Over the last few years, regular readers will know that I've spent a lot of time pondering the relationship between metaphysics and morality.

Specifically, I've made the argument that if morality is to be anything more than a personal preference, an expression about you like or don't like about the world, it has to have some ontological and metaphysical grounding. It's this grounding that makes moral obligations and duties universal. That is to say, a person cannot opt out if they disagree. 

For example, let's say you want to engage in sex trafficking. You see this as a good job opportunity. When I say to you that sex trafficking is evil I'm saying something more than "I don't approve of sex trafficking." I'm doing more than expressing my opinion, which you'd be free to disagree with. To say something is evil is to brook no disagreement. Even if you disagreed, you still must stop. That's the difference between preferences and morality. Morality exists independently of your opinions and creates obligations you must recognize. If you are a sex trafficker you must stop. End of story. And to add a clarification, morality means more than that sex trafficking is illegal. Because even if sex trafficking were legal in some nation or world, it would still be wrong.

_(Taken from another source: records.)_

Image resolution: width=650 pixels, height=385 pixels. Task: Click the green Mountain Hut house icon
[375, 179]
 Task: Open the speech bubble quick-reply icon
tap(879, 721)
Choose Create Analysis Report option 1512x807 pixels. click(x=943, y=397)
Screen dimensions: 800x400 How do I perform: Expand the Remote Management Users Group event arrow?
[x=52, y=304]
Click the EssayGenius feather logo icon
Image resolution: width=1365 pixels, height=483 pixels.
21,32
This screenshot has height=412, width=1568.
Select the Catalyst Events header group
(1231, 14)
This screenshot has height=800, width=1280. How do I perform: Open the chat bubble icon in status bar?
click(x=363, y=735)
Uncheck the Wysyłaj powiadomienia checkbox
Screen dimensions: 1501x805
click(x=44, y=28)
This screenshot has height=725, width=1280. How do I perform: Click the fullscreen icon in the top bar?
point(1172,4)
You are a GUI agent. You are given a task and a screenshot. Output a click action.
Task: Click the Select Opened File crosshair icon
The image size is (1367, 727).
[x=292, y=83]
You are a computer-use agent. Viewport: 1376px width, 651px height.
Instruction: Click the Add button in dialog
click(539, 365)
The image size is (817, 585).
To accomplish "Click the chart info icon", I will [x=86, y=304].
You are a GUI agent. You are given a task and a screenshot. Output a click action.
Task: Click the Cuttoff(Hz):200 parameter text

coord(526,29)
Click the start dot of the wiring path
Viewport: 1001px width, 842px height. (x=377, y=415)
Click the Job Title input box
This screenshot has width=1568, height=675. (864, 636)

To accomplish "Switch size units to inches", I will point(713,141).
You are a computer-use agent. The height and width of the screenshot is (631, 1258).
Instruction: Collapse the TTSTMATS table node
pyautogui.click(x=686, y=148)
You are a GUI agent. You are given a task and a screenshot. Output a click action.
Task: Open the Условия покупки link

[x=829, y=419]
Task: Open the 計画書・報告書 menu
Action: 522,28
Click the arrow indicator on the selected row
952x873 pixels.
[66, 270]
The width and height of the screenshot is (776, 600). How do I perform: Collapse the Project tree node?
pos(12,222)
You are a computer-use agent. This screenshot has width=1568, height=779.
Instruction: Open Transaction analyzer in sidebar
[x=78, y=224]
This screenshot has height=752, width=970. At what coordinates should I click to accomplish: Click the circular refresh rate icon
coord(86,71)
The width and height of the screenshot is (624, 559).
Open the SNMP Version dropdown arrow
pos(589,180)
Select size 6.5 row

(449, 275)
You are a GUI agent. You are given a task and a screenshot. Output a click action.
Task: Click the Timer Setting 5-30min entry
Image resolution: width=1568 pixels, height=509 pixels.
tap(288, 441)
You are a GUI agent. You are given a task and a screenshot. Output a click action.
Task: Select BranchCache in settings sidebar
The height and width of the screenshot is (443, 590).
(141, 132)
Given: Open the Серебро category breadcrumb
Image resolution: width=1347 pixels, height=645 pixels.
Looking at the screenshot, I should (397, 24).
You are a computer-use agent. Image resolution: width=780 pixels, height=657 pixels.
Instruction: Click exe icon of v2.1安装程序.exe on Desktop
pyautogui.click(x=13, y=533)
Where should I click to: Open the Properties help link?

My point here is that most of us operate "as if" sex trafficking was evil, but often fail to endorse the metaphysics that would make that moral commitment justifiable and coherent. But there is no way around it, if you want to say that sex trafficking is evil, and most of us do, you're committed to making strong metaphysical claims, like it or not. 

In a similar way, last week I shared how we need a similar connection between metaphysics and emotion. The two emotions I described were hope and compassion, and how if we don't have a metaphysics to support these emotions we experience distress or exhaustion. As with morality, we feel like we must have these feelings--compassion, hope--but fail to attend how metaphysics makes these emotions coherent and sustainable. For example, if you think the cosmos is directionless and purposeless, that we're all going to be dead one day and that the universe will eventually succumb to the forces of entropy, why should and how could anyone feel hopeful? Hope and metaphysics are intimately related. And yet, there are a lot of people walking around with Christian emotions who are trying to make those emotion jibe with a materialistic metaphysics. That's not a sustainable situation.  

Putting it all together, I'm suggesting that a unified theory of life has to align three things:

Life is unified and coherent when all these pieces--metaphysics, morality, and emotion--support and inform each other. Many people, however, especially in a post-Christian world, are trying to sit on a single- or two-legged stool. They find themselves with moral sensibilities they cannot justify, or feelings they cannot sustain.